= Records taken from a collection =
● ● ●

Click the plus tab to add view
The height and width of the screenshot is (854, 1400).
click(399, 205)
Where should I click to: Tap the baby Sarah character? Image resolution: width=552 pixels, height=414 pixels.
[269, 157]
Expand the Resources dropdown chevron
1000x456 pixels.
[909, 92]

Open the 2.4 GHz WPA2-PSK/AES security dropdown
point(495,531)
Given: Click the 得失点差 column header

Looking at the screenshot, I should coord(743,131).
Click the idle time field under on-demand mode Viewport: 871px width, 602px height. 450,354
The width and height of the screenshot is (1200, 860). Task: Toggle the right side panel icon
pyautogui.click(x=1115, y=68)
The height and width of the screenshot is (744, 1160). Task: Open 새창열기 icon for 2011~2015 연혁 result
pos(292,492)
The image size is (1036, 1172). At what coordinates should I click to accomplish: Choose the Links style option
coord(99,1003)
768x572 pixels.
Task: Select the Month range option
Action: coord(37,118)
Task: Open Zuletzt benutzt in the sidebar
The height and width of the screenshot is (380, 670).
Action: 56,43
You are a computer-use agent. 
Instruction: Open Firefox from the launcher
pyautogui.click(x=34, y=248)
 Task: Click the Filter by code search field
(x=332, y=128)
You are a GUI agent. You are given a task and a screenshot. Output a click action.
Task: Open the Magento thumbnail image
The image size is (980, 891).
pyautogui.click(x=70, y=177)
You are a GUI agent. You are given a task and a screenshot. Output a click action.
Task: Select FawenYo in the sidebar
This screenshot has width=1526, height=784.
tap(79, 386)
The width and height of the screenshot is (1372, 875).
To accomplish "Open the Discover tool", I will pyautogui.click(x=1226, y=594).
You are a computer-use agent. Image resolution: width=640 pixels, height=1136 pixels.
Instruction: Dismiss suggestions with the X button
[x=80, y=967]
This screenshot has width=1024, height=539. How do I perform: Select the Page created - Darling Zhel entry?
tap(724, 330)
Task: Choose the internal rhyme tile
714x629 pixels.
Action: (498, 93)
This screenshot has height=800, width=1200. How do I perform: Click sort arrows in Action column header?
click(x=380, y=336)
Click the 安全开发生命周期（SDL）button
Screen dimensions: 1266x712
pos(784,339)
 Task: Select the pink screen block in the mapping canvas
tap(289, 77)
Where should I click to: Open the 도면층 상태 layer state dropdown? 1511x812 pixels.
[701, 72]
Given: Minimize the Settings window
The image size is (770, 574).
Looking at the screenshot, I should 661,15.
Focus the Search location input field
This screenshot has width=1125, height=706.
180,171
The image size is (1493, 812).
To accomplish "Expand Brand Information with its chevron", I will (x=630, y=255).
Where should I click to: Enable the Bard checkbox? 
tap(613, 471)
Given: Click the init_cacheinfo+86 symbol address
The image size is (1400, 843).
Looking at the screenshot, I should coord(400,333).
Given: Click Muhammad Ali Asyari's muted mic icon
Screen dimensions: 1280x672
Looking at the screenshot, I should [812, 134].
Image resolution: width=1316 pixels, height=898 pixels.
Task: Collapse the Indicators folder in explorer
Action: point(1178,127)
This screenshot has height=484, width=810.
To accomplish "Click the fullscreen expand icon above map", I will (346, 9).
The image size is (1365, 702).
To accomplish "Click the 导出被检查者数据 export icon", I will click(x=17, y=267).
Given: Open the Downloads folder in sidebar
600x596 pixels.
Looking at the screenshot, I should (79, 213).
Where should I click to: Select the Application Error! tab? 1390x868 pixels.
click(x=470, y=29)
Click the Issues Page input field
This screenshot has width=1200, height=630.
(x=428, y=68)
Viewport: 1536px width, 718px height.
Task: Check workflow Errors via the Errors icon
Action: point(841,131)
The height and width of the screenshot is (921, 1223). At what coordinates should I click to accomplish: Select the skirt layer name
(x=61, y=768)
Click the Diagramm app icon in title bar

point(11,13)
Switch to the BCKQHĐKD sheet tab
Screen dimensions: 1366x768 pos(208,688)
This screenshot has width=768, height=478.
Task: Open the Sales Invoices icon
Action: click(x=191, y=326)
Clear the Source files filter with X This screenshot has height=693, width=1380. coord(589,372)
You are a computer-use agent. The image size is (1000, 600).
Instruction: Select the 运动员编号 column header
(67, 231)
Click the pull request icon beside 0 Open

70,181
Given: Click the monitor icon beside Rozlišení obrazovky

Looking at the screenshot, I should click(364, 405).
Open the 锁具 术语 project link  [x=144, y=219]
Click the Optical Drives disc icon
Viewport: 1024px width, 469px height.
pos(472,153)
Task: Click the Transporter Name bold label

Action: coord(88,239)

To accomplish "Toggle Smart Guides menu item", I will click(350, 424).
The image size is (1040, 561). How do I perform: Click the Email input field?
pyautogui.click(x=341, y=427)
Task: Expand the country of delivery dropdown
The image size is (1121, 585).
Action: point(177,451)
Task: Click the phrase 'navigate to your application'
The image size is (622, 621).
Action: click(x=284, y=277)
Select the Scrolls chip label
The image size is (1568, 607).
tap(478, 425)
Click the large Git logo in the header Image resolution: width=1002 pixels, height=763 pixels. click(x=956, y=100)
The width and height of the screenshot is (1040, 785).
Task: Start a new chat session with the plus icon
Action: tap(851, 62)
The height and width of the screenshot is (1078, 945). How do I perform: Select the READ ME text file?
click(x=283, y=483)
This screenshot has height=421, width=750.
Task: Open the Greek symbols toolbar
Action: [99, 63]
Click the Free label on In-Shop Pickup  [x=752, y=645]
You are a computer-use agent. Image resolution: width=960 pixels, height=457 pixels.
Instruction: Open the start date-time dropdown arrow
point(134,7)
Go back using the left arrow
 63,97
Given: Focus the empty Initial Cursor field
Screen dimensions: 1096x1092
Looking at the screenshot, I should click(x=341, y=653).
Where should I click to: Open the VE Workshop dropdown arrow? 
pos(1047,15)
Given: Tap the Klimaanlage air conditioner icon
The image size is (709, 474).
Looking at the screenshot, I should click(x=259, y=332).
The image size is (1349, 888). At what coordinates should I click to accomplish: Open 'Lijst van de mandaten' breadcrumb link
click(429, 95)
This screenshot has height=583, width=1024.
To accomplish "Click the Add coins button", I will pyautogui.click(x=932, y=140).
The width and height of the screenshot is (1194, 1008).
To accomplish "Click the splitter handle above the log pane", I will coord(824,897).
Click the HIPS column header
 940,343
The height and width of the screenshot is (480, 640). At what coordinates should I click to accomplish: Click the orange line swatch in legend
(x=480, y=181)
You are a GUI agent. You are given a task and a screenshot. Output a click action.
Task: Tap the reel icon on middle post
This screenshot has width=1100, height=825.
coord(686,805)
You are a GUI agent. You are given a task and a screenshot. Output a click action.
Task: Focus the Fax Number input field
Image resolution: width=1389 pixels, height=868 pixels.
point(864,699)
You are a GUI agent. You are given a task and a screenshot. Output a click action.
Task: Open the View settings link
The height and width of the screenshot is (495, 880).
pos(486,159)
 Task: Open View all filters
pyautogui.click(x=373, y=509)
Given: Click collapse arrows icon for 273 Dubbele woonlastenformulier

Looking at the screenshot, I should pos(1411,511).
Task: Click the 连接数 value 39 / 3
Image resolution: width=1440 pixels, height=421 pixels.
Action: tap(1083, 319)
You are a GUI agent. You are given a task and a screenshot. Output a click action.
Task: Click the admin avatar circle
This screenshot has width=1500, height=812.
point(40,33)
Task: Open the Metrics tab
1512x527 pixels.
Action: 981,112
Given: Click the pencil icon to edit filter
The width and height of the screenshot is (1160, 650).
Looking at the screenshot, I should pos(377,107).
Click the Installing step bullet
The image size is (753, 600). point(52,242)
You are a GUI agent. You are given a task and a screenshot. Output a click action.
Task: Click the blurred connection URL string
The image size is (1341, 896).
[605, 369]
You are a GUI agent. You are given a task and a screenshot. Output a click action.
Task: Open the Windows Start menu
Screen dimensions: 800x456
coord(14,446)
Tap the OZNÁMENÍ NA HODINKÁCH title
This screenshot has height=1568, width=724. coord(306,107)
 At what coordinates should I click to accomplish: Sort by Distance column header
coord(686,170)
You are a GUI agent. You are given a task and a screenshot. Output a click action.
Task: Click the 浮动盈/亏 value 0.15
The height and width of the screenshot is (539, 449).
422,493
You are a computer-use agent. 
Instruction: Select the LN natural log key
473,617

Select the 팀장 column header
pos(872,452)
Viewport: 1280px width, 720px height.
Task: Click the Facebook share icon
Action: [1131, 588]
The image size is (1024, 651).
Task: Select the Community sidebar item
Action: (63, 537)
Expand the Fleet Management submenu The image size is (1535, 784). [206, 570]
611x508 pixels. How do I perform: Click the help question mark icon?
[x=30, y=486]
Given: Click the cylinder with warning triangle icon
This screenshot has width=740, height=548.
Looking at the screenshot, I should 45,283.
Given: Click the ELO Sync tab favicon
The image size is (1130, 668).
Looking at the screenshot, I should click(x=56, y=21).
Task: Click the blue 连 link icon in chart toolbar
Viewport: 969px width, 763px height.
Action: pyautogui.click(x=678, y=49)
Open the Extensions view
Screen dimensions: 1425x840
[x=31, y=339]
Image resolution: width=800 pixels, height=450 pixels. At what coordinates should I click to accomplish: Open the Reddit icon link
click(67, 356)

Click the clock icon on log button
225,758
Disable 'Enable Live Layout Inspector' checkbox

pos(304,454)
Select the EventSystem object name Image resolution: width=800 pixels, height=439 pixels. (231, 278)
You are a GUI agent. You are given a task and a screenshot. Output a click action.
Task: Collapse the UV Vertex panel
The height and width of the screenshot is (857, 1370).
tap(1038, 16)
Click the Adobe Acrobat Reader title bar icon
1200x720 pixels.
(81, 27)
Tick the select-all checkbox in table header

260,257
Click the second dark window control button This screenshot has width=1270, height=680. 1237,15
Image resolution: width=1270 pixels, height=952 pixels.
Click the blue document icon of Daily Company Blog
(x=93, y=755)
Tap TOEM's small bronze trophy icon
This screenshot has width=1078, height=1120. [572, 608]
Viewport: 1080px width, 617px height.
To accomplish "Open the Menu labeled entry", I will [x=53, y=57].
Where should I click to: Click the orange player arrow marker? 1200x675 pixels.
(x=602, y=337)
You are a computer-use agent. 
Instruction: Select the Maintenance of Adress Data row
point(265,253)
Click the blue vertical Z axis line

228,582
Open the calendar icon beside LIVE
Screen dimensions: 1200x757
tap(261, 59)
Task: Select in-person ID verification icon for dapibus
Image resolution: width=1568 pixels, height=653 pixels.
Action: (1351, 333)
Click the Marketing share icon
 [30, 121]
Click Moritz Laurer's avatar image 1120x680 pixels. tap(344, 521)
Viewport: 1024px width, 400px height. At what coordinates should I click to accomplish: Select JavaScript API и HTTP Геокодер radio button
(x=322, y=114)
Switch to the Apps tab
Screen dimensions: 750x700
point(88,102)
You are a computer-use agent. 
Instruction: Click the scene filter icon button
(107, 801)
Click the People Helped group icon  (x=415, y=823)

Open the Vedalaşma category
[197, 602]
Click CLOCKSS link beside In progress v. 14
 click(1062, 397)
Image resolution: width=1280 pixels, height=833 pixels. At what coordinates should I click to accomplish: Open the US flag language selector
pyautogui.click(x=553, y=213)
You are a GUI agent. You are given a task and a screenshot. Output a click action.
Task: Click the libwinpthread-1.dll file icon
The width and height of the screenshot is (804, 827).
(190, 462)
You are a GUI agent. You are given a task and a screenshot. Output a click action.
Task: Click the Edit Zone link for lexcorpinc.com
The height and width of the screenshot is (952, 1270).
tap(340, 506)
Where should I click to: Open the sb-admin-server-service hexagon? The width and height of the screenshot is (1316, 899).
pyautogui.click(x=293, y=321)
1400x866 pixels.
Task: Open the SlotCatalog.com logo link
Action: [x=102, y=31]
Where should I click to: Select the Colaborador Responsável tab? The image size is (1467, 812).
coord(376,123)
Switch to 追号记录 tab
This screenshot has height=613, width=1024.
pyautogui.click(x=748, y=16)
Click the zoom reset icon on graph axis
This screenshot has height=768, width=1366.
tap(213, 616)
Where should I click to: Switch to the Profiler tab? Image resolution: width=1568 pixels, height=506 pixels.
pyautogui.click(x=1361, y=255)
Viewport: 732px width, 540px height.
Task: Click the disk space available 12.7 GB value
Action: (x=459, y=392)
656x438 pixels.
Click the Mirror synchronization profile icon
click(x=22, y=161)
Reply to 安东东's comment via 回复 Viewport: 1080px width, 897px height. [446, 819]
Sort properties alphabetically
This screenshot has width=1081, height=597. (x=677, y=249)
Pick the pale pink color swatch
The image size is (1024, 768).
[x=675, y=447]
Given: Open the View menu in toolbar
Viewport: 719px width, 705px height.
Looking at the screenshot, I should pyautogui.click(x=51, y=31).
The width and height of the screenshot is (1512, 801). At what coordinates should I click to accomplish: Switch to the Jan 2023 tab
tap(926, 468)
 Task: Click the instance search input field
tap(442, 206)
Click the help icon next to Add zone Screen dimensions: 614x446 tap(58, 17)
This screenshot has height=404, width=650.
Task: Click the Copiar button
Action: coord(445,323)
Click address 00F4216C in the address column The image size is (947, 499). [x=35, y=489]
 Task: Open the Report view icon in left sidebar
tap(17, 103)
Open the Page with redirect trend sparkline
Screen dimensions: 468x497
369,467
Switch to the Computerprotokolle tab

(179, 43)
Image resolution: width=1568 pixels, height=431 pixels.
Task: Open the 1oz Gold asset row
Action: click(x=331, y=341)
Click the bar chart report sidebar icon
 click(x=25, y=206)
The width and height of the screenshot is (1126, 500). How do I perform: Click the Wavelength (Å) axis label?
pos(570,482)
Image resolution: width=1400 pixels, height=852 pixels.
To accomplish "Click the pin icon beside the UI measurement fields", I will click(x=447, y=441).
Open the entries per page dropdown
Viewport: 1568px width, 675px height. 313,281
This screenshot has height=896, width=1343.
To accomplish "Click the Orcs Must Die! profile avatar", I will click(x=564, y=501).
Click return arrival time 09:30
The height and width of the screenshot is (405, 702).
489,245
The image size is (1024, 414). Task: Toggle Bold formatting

● ● ●

Echo the lines of the records exactly, starting at the line that contains "Image resolution: width=800 pixels, height=450" and ending at the line that contains "(x=602, y=337)", with both of those lines included.

Image resolution: width=800 pixels, height=450 pixels. At what coordinates should I click to accomplish: Open the Reddit icon link
click(67, 356)

Click the clock icon on log button
225,758
Disable 'Enable Live Layout Inspector' checkbox

pos(304,454)
Select the EventSystem object name Image resolution: width=800 pixels, height=439 pixels. (231, 278)
You are a GUI agent. You are given a task and a screenshot. Output a click action.
Task: Collapse the UV Vertex panel
The height and width of the screenshot is (857, 1370).
tap(1038, 16)
Click the Adobe Acrobat Reader title bar icon
1200x720 pixels.
(81, 27)
Tick the select-all checkbox in table header

260,257
Click the second dark window control button This screenshot has width=1270, height=680. 1237,15
Image resolution: width=1270 pixels, height=952 pixels.
Click the blue document icon of Daily Company Blog
(x=93, y=755)
Tap TOEM's small bronze trophy icon
This screenshot has width=1078, height=1120. [572, 608]
Viewport: 1080px width, 617px height.
To accomplish "Open the Menu labeled entry", I will [x=53, y=57].
Where should I click to: Click the orange player arrow marker? 1200x675 pixels.
(x=602, y=337)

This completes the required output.